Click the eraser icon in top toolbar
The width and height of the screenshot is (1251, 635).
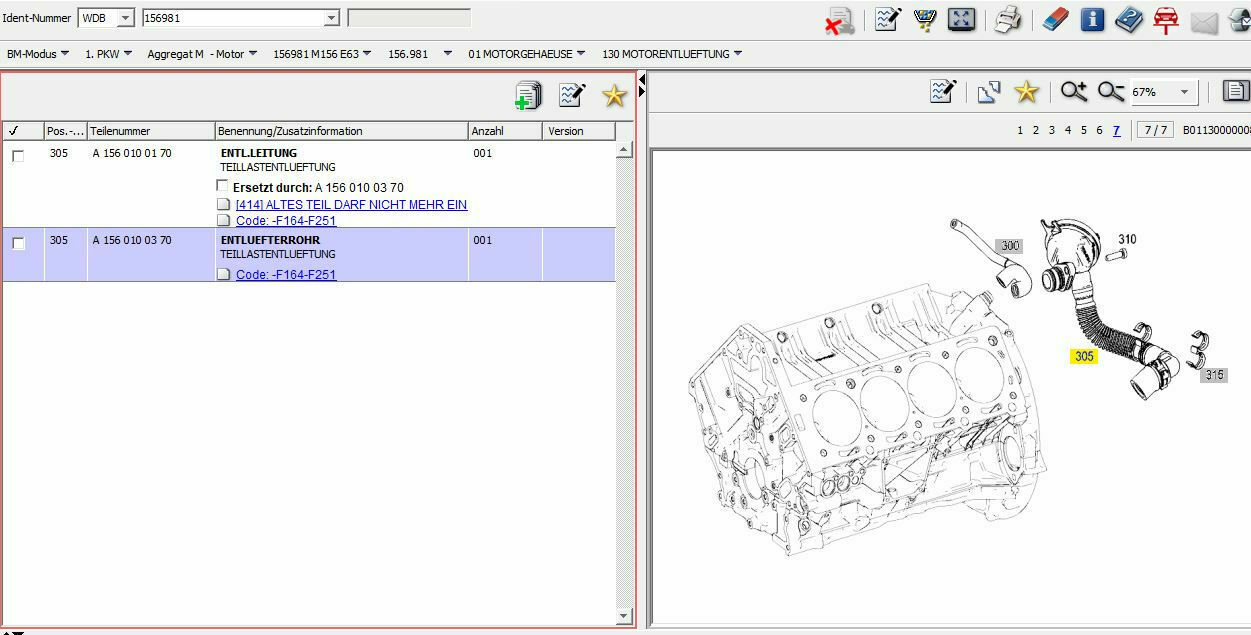click(x=1055, y=19)
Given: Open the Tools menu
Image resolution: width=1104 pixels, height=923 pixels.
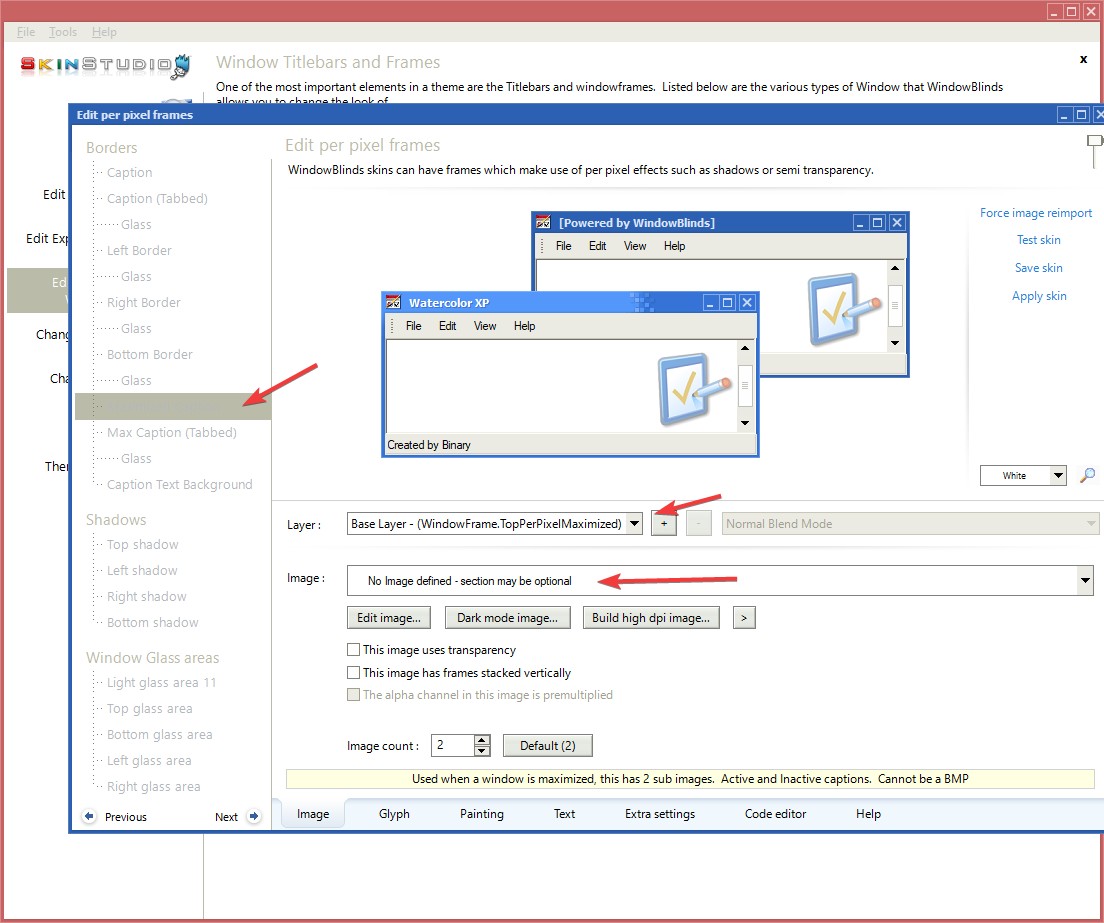Looking at the screenshot, I should [x=63, y=32].
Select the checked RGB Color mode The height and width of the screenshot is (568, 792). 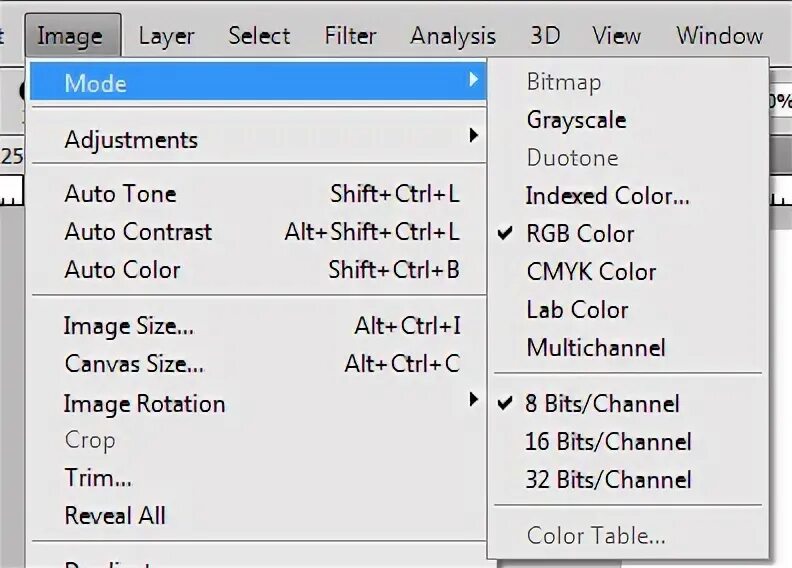pyautogui.click(x=580, y=234)
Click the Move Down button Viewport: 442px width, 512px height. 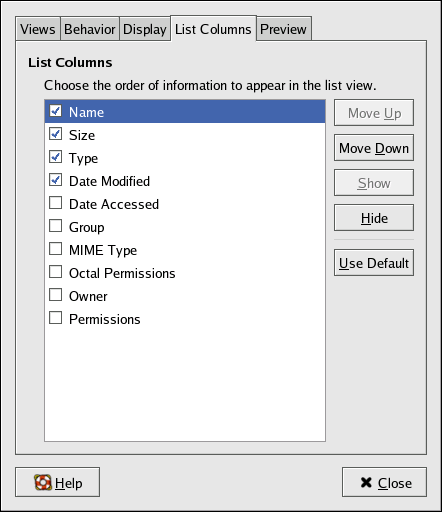point(374,148)
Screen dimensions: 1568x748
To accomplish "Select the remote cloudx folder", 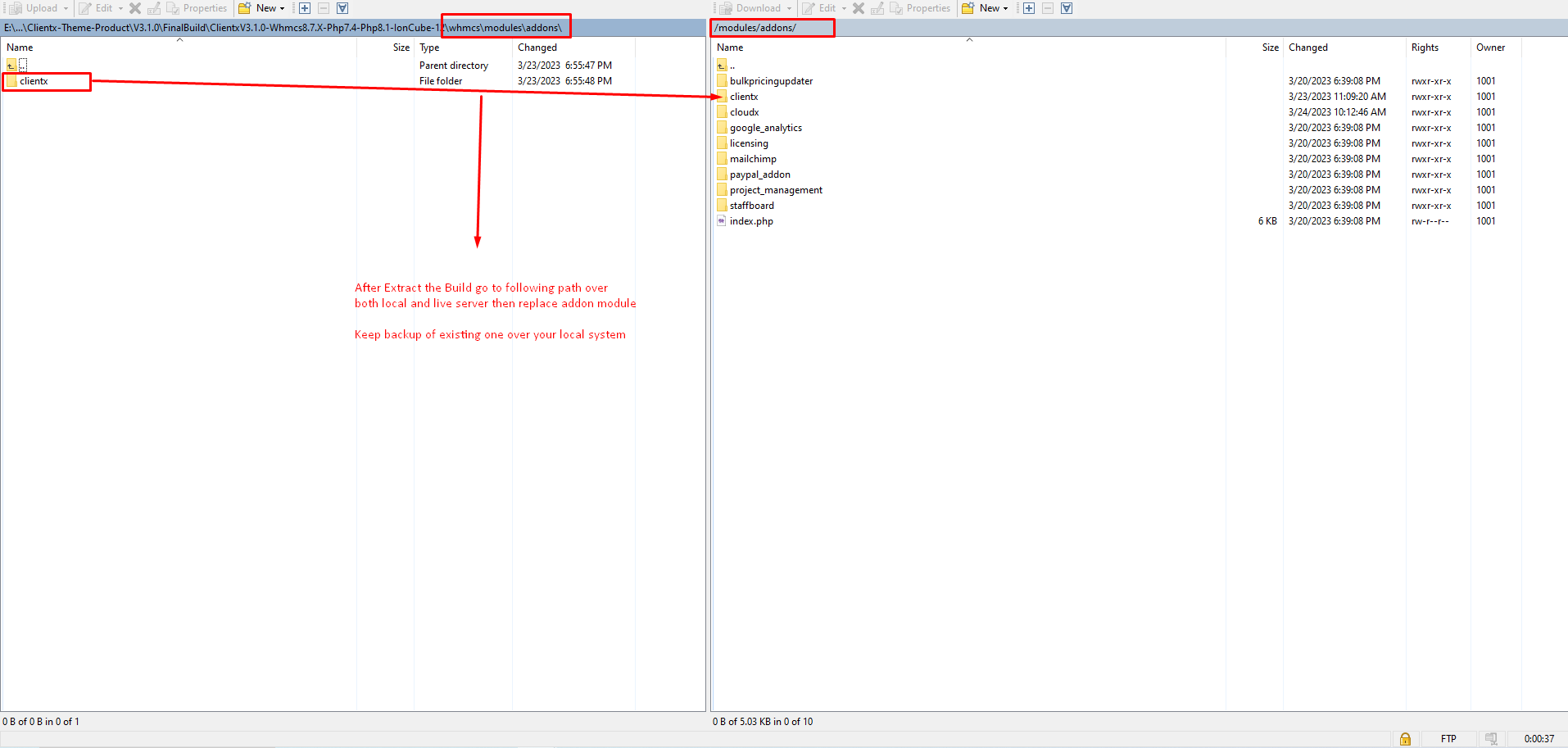I will click(744, 112).
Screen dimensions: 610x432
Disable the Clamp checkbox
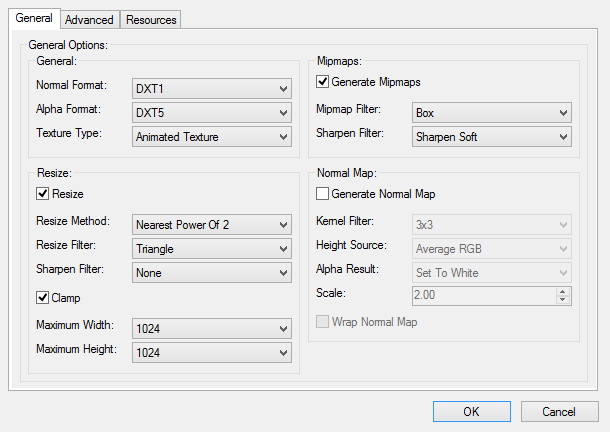(43, 298)
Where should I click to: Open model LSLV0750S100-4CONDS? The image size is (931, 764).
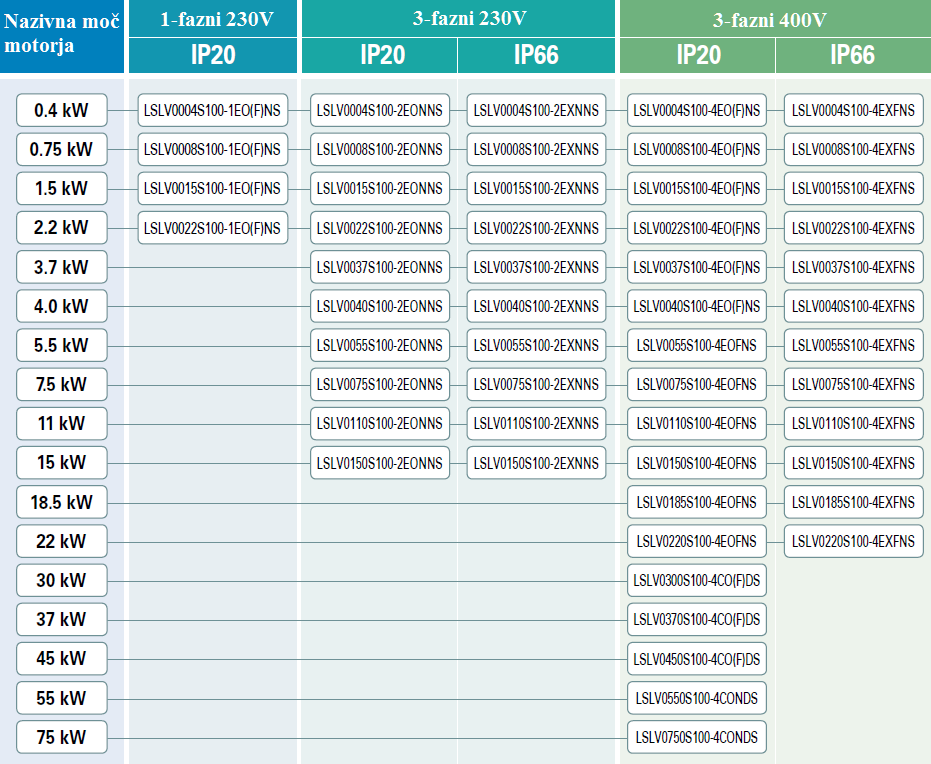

+---+

--- Activity ---
An exact copy is needed of every line from the one holding "Screen dimensions: 610x432" to the end of the entries above, both ends kept and each picture dropped.

--- Solution to this problem ---
Screen dimensions: 610x432
Disable the Clamp checkbox
(43, 298)
Where should I click to: Open model LSLV0750S100-4CONDS? The image size is (931, 764).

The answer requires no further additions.